Depuis le début de la saison 2026, Max Verstappen n’hésite pas à dire ce qu’il pense de manière assez dure. Critiques répétées, formules cinglantes, comparaisons douteuses : le quadruple champion du monde est devenu le meneur de la contestation contre la nouvelle Formule 1.
Mais derrière les punchlines, une question s’impose : parle-t-il au nom du paddock… ou simplement de sa frustration du moment ?
Ce jeudi matin à Suzuka, difficile de ne pas remarquer son état d’esprit. Dans sa monoplace, casque encore ouvert, son regard trahissait une forme d’agacement. Mâchoire crispée, échanges brefs avec les ingénieurs : l’ambiance était lourde autour du stand Red Bull.
L’image capturée par notre photographe sur place, révélatrice d’un malaise qui dépasse les simples déclarations lors des weekends de course. Verstappen ne se contente pas de commenter : il encaisse.
Depuis les essais hivernaux, le Néerlandais martèle le même message.
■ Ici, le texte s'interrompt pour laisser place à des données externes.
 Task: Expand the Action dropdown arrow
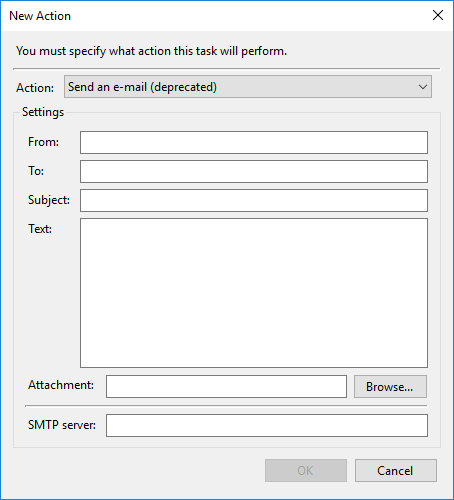tap(423, 87)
Les nouvelles monoplaces, largement électrifiées, ont profondément modifié le pilotage. « Ce n’est pas très amusant… c’est surtout de la gestion », disait-il déjà, évoquant une discipline qui se rapprocherait d’une Formule E « sous stéroïdes ».
La gestion de l’énergie, omniprésente, redéfinit les priorités en piste. Il ne s’agit plus seulement d’attaquer au freinage ou de défendre une trajectoire, mais d’optimiser chaque phase de récupération et de déploiement de la batterie. Un changement de paradigme qui dérange les puristes.
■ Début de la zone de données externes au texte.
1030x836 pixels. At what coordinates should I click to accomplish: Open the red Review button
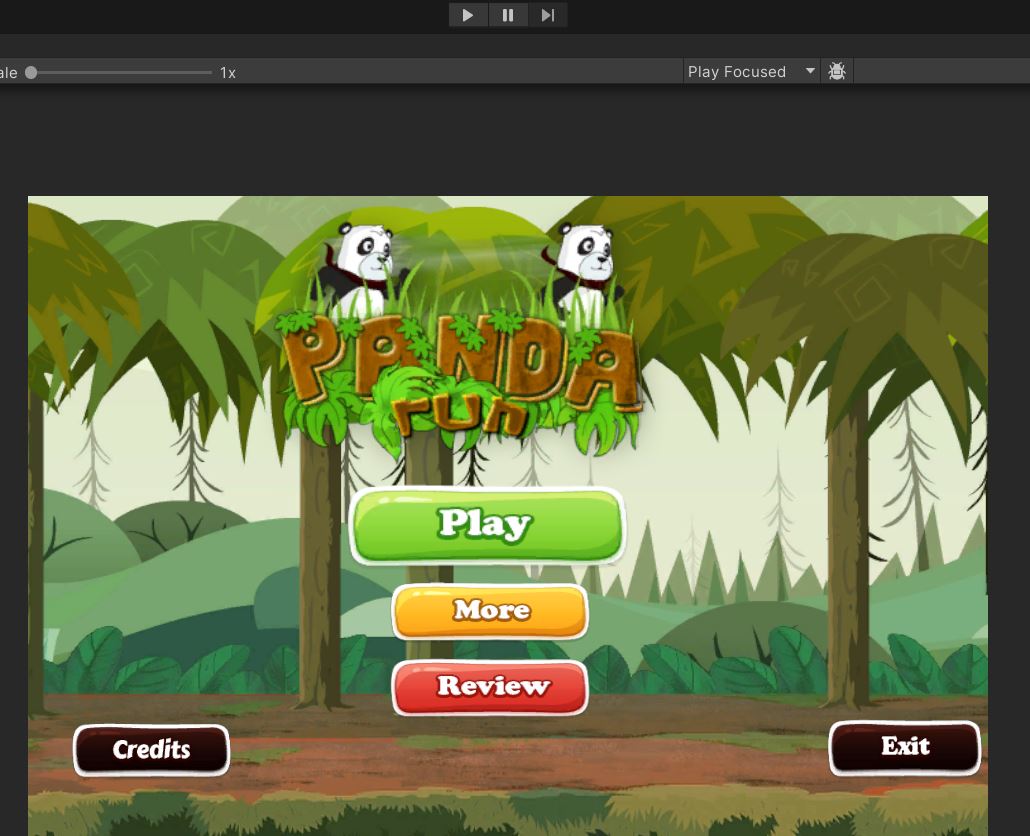click(x=490, y=687)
C’est en Chine que Verstappen a franchi un cap dans la virulence. En comparant les courses à une partie de « Mario Kart », il a déclenché un débat bien au-delà du paddock. Selon lui, les dépassements ne reposent plus sur le talent pur, mais sur l’utilisation du boost électrique. Une lecture radicale, qui oppose deux visions du sport : l’instinct contre la stratégie énergétique.
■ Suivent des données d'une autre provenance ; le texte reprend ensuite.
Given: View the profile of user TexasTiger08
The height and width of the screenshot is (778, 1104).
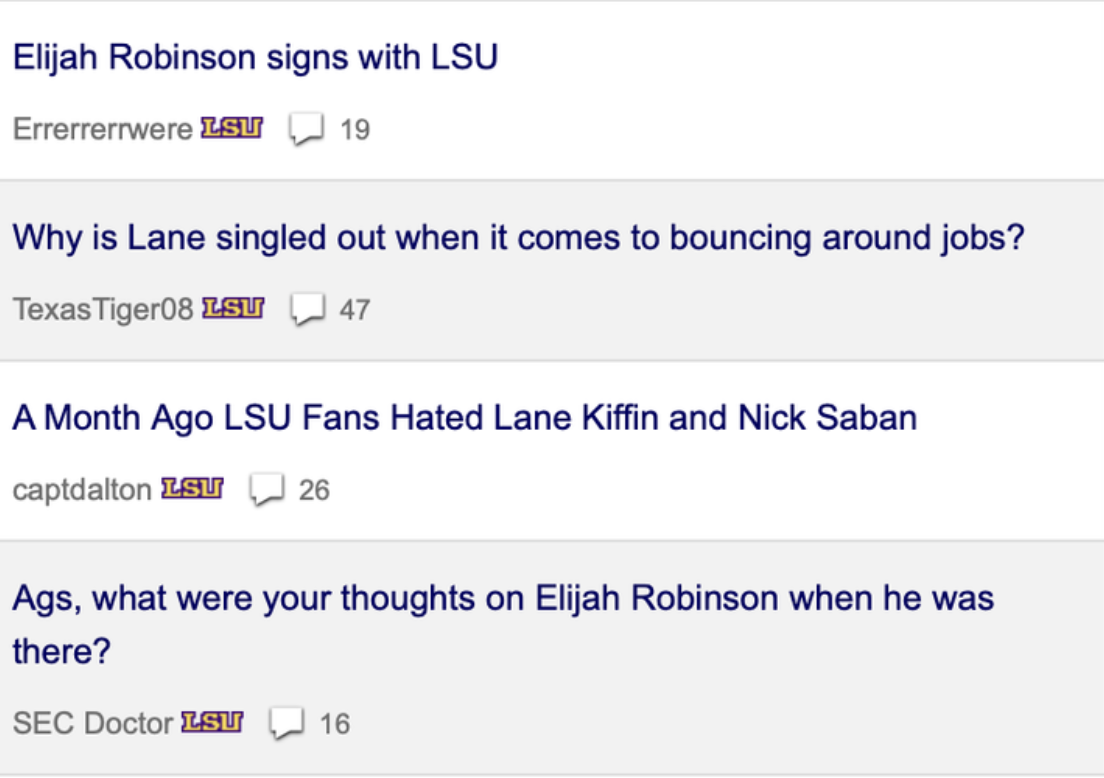Looking at the screenshot, I should pyautogui.click(x=103, y=310).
La critique qui n’est pas totalement infondée. Les premières courses ont effectivement mis en lumière ce phénomène de “un coup à toi, un coup à moi”, avec des pilotes s’échangeant les positions en fonction de leur niveau de batterie. Spectaculaire à l’écran, mais parfois déroutant dans sa logique. Pour autant, peut-on parler de “fausse course” ? La question divise.
Le contraste est d’autant plus frappant que certains pilotes, et non des moindres, tiennent un discours opposé. Lewis Hamilton, par exemple, a salué la qualité des affrontements en piste, évoquant certaines des meilleures batailles de sa carrière. Difficile alors de ne pas s’interroger sur le contexte.
Pendant que Mercedes et Ferrari se disputent la victoire, Red Bull est en retrait. Verstappen, habitué à dominer, découvre une position plus inconfortable. Un élément que n’a pas manqué de souligner Toto Wolff, évoquant une voiture « très difficile à piloter » et un contexte qui amplifie naturellement les frustrations.
Une critique sincère… mais exagérée
Réduire les propos de Verstappen à de la mauvaise foi serait simpliste. Le Néerlandais exprimait déjà ses réserves dès 2023, bien avant de connaître les difficultés actuelles de Red Bull. Son ADN de pilote, tourné vers l’attaque pure, entre en conflit avec une discipline devenue plus stratégique, presque calculée.
Mais il est tout aussi évident que la situation actuelle accentue le trait. Ses critiques sont à la fois légitimes sur le fond… et amplifiées par le contexte sportif.
Derrière cette frustration, une inquiétude plus large émerge. Verstappen lui-même ne cache plus qu’il n’a plus de plaisir au volant, évoquant ouvertement ses envies ailleurs : endurance, Nordschleife, Le Mans.
Au fond, le débat dépasse Verstappen. La discipline change, s’électrifie, se complexifie. Elle attire un nouveau public, tout en bousculant ses repères historiques. Verstappen, lui, incarne une autre vision : celle d’une F1 plus brute, plus instinctive. Ni totalement dépassée, ni totalement compatible avec l’ère actuelle. Et c’est peut-être là que réside le vrai problème.